What happened was that although the US stock market collapsed, China, India, Iceland, Japan, the UK, and numerous other places collapsed more. So when the dollar rallied on top of that, investments in those places got mercilessly hammered.

Too Anti-Dollar Focused

Even though the US dollar index fell from 120 to 70, Schiff was still looking for a collapse of the dollar. It had already collapsed.

Schiff ignores monetary printing in China, huge bank bailouts in Europe, housing bubbles in Australia, Canada, Spain, and the UK, all bigger than in the US. The stock market bubbles outside the US were even bigger than the stock market bubble here.

Furthermore, there has been more monetary printing in China this year than in the US. And as noted above China just announced the same reckless measures the US did in trying to stimulate the economy.

The UK and ECB are doing the same thing (bailing out banks), and the UK is arguably in much worse shape than the US overall.

Finally, there were many signs the US dollar were going to rally and those signs were pointed out in real time on this blog.

For the record, I am now neutral on the US dollar as the US dollar index came close to hitting my target.

Escalating Inflationary Pressures

Currency Intervention Won’t Halt the U.S. Dollar’s Nosedive

Tuesday, July 1st, 2008
By Peter D. Schiff

Last week the U.S. Federal Reserve moved one step closer to acknowledging reality.

Unfortunately, it didn’t let that admission move it from a policy course firmly guided by fantasy – meaning the central bank opted to stand pat on interest rates, despite the clear escalation of inflationary pressures. …

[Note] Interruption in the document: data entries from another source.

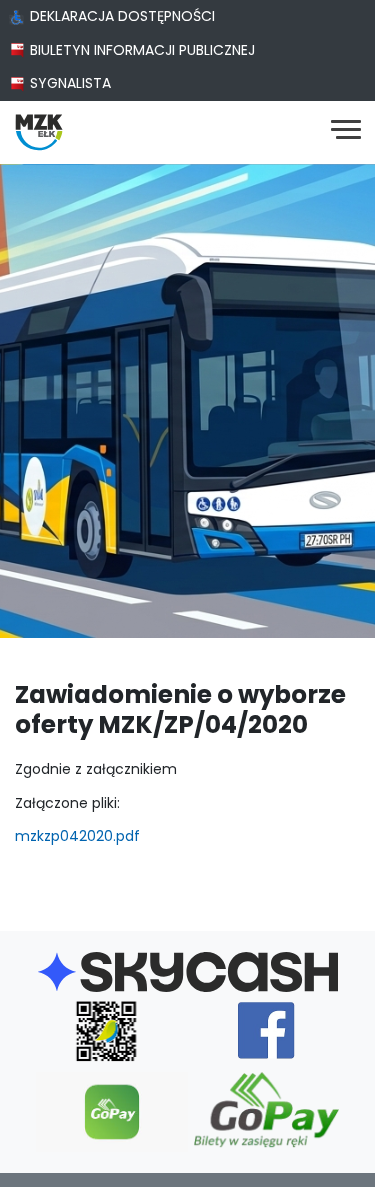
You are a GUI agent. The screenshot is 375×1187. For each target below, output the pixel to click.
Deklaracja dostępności (122, 16)
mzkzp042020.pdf (77, 836)
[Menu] (346, 132)
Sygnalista (70, 83)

Deflationary pressures have never been greater in the US, UK, EU, Canada, Australia, and other countries. Collapsing debt bubbles, rising foreclosures, rising defaults, and rising unemployment are deflationary forces. And those forces are global, not just in the US.

Yes, the US is going to print but so is everyone else. In isolation, what looks awful for the US, does not look so awful in relation to what every other country is doing.

This should be a good backdrop for gold and that is another point on which I agree with Schiff. Intermediate term, we could both be wrong.

And while there will be printing under Obama (by the Fed), at least that printing is likely to go for something. Money spent on infrastructure is far more dollar friendly than money used to blow up Iraq. There is also a chance that Democrats and Obama slash military spending, and if they do, it will be a dollar friendly thing.

I am not here to defend spending programs for the simply reason I do not agree with them. I happen to agree with Schiff. My disagreement is what the net result will be. Japan spent like mad and the Yen still rose. If the rest of the world spends like the US does, it is certainly possible the dollar keeps rising as well. What’s arguably more likely is that the dollar stabilizes within a broad range.

One thing that is for certain is that nearly everyone, especially Schiff, failed to see the deflation we are now in. And rest assured it is deflation that central bankers across the globe are fighting.

Schiff needs to get off his anti-Obama, anti-dollar mindset and take a look at the global economy and problems elsewhere, especially in China, the UK, and the Eurozone. That video proves he is not capable of doing so. It equally proves he does not fully understand the deflationary forces of Peak Credit and the global debt unwind that are happening. For a previous debate with Schiff please see Not Your Father’s Deflation: Rebuttal and Peter Schiff Replies to Deflation Rebuttal.

Looking ahead, it is quite possible that if all pegs were removed and the Renmimbi allowed to freely float, that the Renmimbi, not the US dollar would crash. Certainly the pound could crash (I think that is likely), and the EU might even break up.

The tremendous irony is that I happen to agree with much what he said in the video. I certainly am not bullish on US equities, nor am I in favor of the programs that are likely to come out of Congress. However, when it comes to global conclusions and the US dollar, I think it’s a case of Hugely Right, Enormously Wrong, at least over the intermediate timeframe. After the debt bubble unwinds, then and only then will inflation become the primary threat.